As we have discussed in prior ICBC duty to mitigate blog posts, injured claimants have a legal duty to mitigate their injuries and losses from motor vehicle accidents. In other words, injured claimants have an obligation and a responsibility to take reasonable steps to minimize their losses such as by following medical advice. If it is proven that an injured claimant failed to mitigate their injuries and losses, the award of damages will be reduced by a percentage determined by the trial judge.
In order for ICBC to succeed with the defence of duty to mitigate, ICBC must prove:
- that the injured claimant acted unreasonably in not following the recommended treatment AND
- the extent to which the injured claimant’s injuries or damages would have been reduced had he or she acted reasonably in not following the recommended treatment
To determine whether the injured claimant acted “reasonably” or “unreasonably”, the trial judge will apply a subjective/objective test:
- whether a reasonable person, having all of the information at hand that the injured claimant had, ought reasonably to have undergone the recommended treatment
Most commonly, ICBC will raise the issue of mitigation where an injured claimant has not gone to treatment or taken medication as recommended. Less common are situations where ICBC argues that an overweight injured claimant has failed to mitigate by not losing weight after a motor vehicle accident.

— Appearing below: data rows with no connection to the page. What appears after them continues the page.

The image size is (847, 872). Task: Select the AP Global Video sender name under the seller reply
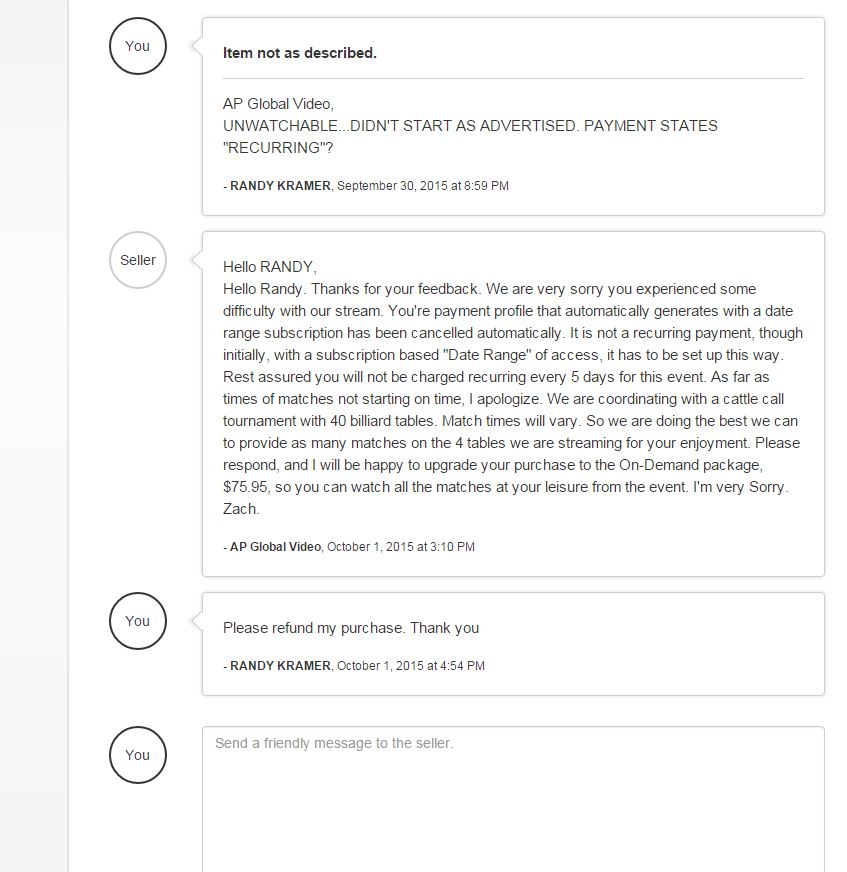(x=275, y=547)
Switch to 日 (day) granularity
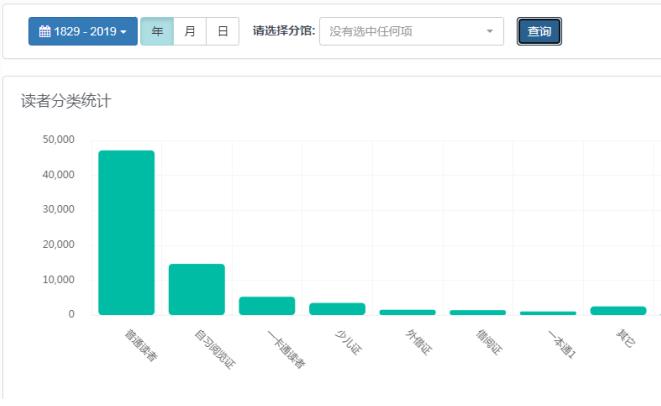This screenshot has height=406, width=661. coord(222,32)
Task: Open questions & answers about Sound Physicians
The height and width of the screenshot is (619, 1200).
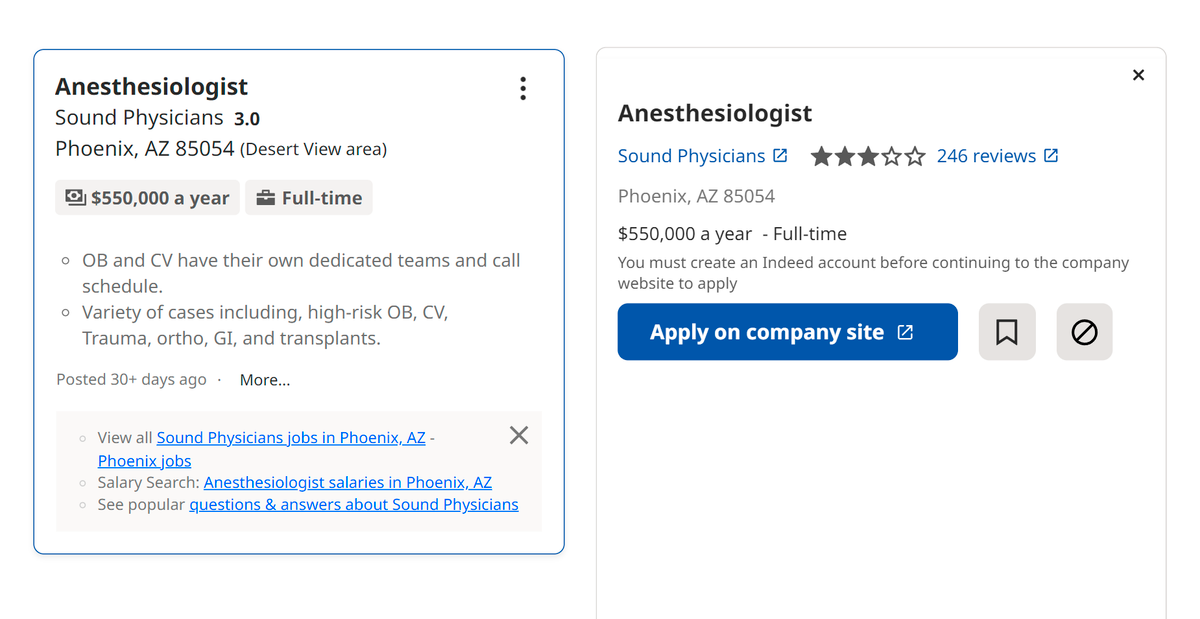Action: [x=354, y=505]
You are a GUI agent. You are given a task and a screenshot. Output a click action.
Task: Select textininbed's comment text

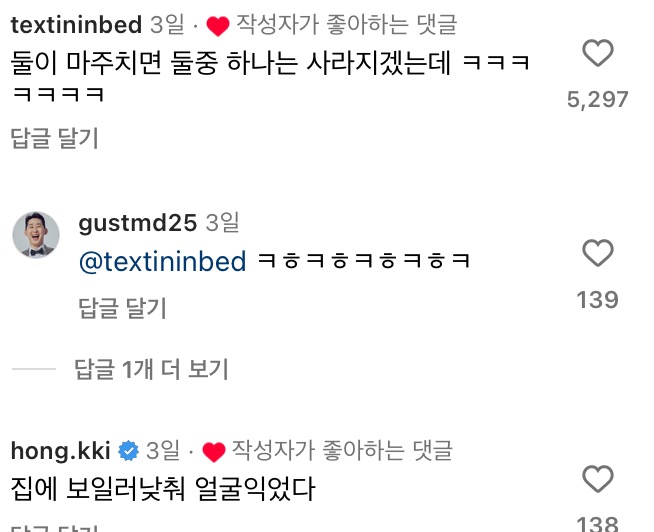coord(270,64)
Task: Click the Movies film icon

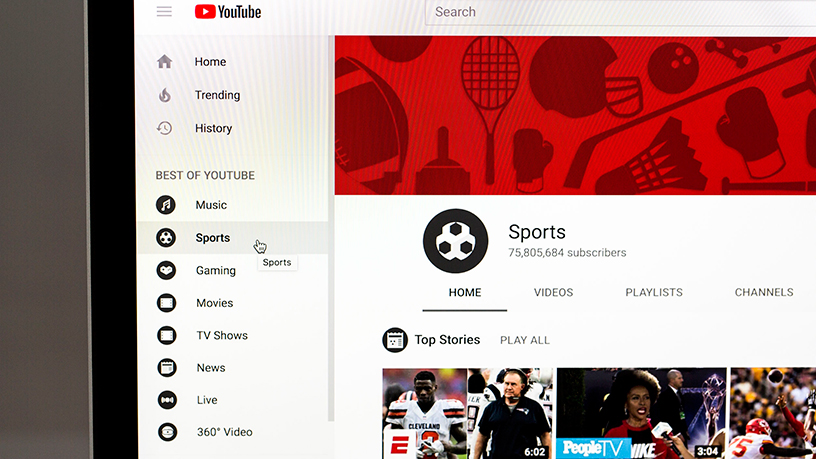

In Gilbert v. Bottle 2011 BCSC 1389, the injured claimant suffered a brain injury and physical injuries in a motor vehicle accident. One of the arguments ICBC made at trial was that the overweight injured claimant failed to mitigate her damages by not losing weight. In dismissing ICBC’s argument, the trial judge stated:
“A relevant circumstance in cases such as this is the plaintiff’s personality and condition before and after the accident. The law does not require a plaintiff to do that which cannot be controlled, nor does it require perfection in the pursuit of rehabilitation. In addition, the defendant must take the victim as found, which may affect what is to be reasonably expected. For example, a person who has struggled with life-long obesity may not be expected to lose substantial weight to discharge the duty to mitigate, even though weight loss would assist recovery. What the law requires is that the plaintiff makes contextually reasonable and sincere efforts to limit his or her damages and loss.”
In Fifi v. Robinson 2012 BCSC 1378, ICBC again argued that the overweight injured claimant failed to mitigate her damages by not losing weight. The trial judge relied on the above comments made in Gilbert v. Bottle and dismissing ICBC’s argument:
 The plaintiff is significantly obese. She refused to discuss her weight with Dr. Boyle, but allowed herself to be weighed and measured by Mr. Hunt. Dr. Phord-Toy testified that she is clinically obese, but declined to say that her obesity as such was impeding her recovery. Dr. Boyle simply recommends weight loss, without elaboration. There is no medical evidence that a reduction in body weight of itself would have improved the plaintiff’s condition. I infer that the plaintiff was already obese when the accident occurred. There was no evidence of weight gain post-accident. A person who has struggled with life-long obesity may not be expected to lose substantial weight to discharge the duty to mitigate, even though weight loss would assist recovery: Gilbert v. Bottle 2011 BCSC 1389, at para. 203.
 The defence has not established a failure to mitigate on the part of the plaintiff in failing to lose weight.